Work order -> Take the data below and extract the lines from the one with "Task: Focus the ID input field" to the one with "Given: Click the triangle arrow next to Color", inclusive, exactly as written.

Saved data entries ->
((

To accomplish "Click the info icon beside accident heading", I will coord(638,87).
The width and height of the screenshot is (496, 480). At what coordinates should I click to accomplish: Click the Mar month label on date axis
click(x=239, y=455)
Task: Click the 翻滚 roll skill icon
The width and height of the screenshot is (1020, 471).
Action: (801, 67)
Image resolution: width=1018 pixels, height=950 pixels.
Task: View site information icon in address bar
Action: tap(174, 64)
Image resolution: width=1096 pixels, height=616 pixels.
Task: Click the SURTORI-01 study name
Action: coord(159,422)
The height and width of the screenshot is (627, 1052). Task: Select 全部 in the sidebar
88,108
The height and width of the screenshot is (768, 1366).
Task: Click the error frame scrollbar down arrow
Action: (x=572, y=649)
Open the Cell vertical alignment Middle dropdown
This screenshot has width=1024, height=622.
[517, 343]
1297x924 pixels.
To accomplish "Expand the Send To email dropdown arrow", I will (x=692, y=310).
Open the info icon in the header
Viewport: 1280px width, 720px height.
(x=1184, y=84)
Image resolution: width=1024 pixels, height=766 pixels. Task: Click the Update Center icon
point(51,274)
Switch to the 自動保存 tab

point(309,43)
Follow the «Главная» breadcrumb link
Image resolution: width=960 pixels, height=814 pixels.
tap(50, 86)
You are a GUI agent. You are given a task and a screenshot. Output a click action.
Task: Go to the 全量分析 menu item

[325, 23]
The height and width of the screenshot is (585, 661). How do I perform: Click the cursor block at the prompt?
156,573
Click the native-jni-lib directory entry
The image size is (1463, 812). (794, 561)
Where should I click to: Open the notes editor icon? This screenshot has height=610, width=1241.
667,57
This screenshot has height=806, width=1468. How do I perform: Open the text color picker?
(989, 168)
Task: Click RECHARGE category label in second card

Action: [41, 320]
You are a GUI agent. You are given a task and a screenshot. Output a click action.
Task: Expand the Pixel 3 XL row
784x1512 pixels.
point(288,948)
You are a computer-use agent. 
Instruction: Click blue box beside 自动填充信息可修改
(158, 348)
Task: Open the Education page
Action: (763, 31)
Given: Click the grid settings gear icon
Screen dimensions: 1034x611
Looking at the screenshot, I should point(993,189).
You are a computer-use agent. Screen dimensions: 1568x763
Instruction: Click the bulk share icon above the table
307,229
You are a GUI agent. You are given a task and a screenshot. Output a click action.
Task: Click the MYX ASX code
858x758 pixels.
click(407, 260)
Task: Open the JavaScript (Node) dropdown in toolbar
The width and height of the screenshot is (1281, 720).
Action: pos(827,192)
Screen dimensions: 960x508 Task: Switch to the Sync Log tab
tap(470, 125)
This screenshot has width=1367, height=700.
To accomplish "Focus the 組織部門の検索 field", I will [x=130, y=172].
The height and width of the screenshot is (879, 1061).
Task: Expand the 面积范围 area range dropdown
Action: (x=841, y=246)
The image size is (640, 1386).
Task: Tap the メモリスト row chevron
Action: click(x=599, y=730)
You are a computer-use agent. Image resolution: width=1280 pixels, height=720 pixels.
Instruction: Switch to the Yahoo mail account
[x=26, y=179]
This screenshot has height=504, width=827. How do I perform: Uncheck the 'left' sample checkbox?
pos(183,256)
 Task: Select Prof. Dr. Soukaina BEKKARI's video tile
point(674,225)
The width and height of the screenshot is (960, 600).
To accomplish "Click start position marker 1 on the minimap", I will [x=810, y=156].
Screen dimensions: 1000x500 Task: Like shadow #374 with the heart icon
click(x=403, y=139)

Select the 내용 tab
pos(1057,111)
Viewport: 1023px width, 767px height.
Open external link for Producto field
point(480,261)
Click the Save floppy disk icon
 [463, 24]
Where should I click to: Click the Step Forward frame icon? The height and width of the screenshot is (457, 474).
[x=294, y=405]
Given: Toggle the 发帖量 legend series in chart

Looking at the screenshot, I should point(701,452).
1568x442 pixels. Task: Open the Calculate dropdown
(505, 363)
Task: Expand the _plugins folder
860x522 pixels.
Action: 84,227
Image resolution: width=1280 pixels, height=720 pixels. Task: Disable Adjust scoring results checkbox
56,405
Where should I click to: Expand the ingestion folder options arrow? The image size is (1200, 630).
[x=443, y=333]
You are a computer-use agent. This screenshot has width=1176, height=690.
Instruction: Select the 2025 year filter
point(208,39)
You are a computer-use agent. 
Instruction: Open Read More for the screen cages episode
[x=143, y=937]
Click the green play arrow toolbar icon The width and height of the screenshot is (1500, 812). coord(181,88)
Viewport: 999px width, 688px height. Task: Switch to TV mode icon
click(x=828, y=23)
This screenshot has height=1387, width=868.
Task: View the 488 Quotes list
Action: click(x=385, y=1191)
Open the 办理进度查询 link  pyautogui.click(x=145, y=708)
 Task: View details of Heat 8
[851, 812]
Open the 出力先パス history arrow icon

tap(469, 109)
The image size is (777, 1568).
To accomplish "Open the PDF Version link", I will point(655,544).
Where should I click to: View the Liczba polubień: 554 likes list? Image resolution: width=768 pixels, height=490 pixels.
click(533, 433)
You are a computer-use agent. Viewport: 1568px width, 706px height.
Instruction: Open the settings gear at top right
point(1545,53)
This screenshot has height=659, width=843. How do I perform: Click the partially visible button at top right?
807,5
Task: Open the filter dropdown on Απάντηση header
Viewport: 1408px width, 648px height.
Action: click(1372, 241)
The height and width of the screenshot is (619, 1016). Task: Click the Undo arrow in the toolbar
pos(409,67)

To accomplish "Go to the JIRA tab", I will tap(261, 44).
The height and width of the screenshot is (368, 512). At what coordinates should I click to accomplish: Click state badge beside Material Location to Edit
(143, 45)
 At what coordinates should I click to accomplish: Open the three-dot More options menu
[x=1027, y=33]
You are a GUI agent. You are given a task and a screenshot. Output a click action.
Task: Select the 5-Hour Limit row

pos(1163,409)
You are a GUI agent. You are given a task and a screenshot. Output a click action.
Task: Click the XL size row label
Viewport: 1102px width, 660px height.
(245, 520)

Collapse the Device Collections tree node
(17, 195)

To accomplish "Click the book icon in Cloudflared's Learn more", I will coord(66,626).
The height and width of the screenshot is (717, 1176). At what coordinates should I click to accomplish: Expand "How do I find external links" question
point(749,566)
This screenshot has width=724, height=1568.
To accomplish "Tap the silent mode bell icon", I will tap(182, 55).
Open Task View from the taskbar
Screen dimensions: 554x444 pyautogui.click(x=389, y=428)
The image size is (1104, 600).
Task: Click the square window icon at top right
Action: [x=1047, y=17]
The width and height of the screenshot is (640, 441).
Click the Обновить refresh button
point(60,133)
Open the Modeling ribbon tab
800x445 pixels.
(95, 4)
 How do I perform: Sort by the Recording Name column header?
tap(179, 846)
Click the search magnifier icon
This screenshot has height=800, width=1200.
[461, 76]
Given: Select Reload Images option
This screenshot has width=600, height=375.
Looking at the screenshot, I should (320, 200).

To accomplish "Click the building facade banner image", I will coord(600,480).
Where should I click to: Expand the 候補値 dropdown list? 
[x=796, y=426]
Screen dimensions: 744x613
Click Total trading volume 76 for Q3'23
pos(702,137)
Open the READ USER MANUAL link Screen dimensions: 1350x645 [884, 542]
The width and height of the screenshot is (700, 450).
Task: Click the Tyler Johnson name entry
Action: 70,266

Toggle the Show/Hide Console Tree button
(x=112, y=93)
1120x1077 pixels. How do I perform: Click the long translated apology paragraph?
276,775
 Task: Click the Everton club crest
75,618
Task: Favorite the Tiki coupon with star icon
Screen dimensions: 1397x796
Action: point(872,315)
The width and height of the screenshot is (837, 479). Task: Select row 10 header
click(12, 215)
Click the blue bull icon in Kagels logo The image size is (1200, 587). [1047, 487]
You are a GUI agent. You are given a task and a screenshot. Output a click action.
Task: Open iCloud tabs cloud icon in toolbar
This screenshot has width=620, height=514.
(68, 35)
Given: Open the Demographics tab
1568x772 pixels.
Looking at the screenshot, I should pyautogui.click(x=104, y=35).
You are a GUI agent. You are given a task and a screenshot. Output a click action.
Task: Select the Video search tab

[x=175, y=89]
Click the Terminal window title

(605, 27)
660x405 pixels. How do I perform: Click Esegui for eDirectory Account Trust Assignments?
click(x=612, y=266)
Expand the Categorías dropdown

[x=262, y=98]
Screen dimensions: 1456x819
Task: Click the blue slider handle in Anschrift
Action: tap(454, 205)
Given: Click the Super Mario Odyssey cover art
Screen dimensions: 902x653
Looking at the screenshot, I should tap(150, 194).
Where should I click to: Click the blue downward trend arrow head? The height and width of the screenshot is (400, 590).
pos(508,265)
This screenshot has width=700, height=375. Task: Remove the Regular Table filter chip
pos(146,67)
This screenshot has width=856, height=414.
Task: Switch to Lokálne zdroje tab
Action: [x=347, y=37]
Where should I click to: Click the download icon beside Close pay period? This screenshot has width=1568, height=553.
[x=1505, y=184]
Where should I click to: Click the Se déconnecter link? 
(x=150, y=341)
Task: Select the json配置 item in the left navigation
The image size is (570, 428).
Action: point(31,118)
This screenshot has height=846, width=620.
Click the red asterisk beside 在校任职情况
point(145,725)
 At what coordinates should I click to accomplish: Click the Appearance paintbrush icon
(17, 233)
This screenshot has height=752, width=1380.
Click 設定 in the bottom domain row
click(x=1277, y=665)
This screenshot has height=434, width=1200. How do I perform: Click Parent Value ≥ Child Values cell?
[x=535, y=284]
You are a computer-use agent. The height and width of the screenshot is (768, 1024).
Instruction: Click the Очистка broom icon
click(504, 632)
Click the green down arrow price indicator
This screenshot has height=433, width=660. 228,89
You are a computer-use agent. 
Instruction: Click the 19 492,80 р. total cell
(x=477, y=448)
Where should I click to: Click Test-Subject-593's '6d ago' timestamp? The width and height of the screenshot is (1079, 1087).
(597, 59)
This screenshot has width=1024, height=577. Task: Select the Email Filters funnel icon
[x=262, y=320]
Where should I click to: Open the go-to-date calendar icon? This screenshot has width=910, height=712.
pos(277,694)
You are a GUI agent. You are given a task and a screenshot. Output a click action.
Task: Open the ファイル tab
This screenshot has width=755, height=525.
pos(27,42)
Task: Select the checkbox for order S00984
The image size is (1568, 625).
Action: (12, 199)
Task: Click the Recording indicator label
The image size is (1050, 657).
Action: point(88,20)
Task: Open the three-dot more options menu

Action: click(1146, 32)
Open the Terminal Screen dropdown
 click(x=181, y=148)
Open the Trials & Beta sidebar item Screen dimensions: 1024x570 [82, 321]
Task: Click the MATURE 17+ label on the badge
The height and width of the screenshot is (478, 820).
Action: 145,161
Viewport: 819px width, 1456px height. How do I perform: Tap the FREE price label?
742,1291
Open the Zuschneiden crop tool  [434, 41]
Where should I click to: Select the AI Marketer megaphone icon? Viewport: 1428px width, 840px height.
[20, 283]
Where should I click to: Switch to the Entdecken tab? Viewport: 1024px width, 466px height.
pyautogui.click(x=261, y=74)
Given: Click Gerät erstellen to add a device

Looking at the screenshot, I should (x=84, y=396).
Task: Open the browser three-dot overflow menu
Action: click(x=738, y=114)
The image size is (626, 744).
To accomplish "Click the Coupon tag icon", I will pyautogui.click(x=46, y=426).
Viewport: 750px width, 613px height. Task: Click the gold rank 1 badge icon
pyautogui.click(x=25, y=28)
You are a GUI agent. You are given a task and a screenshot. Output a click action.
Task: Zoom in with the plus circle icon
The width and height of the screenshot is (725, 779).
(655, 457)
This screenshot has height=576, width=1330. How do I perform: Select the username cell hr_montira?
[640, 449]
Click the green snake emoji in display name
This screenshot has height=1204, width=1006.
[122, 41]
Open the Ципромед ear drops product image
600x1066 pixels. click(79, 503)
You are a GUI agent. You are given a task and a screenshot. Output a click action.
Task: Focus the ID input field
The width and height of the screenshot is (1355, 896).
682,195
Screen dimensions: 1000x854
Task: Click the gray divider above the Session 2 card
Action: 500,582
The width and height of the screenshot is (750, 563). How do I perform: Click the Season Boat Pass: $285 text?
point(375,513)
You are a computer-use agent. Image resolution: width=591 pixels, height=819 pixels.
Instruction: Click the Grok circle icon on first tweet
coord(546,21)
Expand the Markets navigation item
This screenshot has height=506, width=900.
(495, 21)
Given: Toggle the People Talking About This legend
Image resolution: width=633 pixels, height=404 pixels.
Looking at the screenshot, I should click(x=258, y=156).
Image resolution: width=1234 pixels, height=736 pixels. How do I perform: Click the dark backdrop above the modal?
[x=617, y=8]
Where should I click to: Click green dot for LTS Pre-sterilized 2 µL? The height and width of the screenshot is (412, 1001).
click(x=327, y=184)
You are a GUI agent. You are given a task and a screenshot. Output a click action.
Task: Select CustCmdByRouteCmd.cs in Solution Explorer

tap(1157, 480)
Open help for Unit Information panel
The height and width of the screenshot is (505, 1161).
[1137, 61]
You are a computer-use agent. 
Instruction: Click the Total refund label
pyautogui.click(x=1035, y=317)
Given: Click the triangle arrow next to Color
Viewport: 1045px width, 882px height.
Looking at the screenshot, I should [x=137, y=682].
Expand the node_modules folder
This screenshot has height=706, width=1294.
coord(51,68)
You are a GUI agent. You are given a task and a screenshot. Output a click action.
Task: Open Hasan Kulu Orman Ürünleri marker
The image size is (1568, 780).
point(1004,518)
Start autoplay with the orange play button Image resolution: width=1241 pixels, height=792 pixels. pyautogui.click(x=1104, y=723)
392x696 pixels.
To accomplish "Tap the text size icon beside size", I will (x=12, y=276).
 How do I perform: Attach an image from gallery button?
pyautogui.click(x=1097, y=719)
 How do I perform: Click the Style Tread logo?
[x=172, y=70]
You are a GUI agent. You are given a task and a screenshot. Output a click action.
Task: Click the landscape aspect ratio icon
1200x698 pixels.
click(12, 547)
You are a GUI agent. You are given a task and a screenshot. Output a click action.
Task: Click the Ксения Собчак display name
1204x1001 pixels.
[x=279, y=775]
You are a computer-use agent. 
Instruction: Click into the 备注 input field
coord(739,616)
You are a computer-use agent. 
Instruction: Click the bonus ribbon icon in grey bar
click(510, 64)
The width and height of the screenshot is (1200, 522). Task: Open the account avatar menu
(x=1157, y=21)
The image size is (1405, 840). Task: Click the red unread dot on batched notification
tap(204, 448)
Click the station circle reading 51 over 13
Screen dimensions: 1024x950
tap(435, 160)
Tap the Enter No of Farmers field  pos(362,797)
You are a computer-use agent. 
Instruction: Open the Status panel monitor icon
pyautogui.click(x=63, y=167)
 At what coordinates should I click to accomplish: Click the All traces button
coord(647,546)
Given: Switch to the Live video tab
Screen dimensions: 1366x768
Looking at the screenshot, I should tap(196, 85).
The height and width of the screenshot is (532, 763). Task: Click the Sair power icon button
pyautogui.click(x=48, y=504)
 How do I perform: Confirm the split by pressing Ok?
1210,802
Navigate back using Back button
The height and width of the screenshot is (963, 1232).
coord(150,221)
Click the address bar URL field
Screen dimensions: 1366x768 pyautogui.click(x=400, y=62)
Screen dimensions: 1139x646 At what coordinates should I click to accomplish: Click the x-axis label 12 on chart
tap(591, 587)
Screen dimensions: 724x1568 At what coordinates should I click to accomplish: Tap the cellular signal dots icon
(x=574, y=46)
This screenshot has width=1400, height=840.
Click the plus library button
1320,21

))

Completed exercise ->
Task: Focus the ID input field
The width and height of the screenshot is (1355, 896).
682,195
Screen dimensions: 1000x854
Task: Click the gray divider above the Session 2 card
Action: 500,582
The width and height of the screenshot is (750, 563). How do I perform: Click the Season Boat Pass: $285 text?
point(375,513)
You are a computer-use agent. Image resolution: width=591 pixels, height=819 pixels.
Instruction: Click the Grok circle icon on first tweet
coord(546,21)
Expand the Markets navigation item
This screenshot has height=506, width=900.
(495, 21)
Given: Toggle the People Talking About This legend
Image resolution: width=633 pixels, height=404 pixels.
Looking at the screenshot, I should click(x=258, y=156).
Image resolution: width=1234 pixels, height=736 pixels. How do I perform: Click the dark backdrop above the modal?
[x=617, y=8]
Where should I click to: Click green dot for LTS Pre-sterilized 2 µL? The height and width of the screenshot is (412, 1001).
click(x=327, y=184)
You are a GUI agent. You are given a task and a screenshot. Output a click action.
Task: Select CustCmdByRouteCmd.cs in Solution Explorer

tap(1157, 480)
Open help for Unit Information panel
The height and width of the screenshot is (505, 1161).
[1137, 61]
You are a computer-use agent. 
Instruction: Click the Total refund label
pyautogui.click(x=1035, y=317)
Given: Click the triangle arrow next to Color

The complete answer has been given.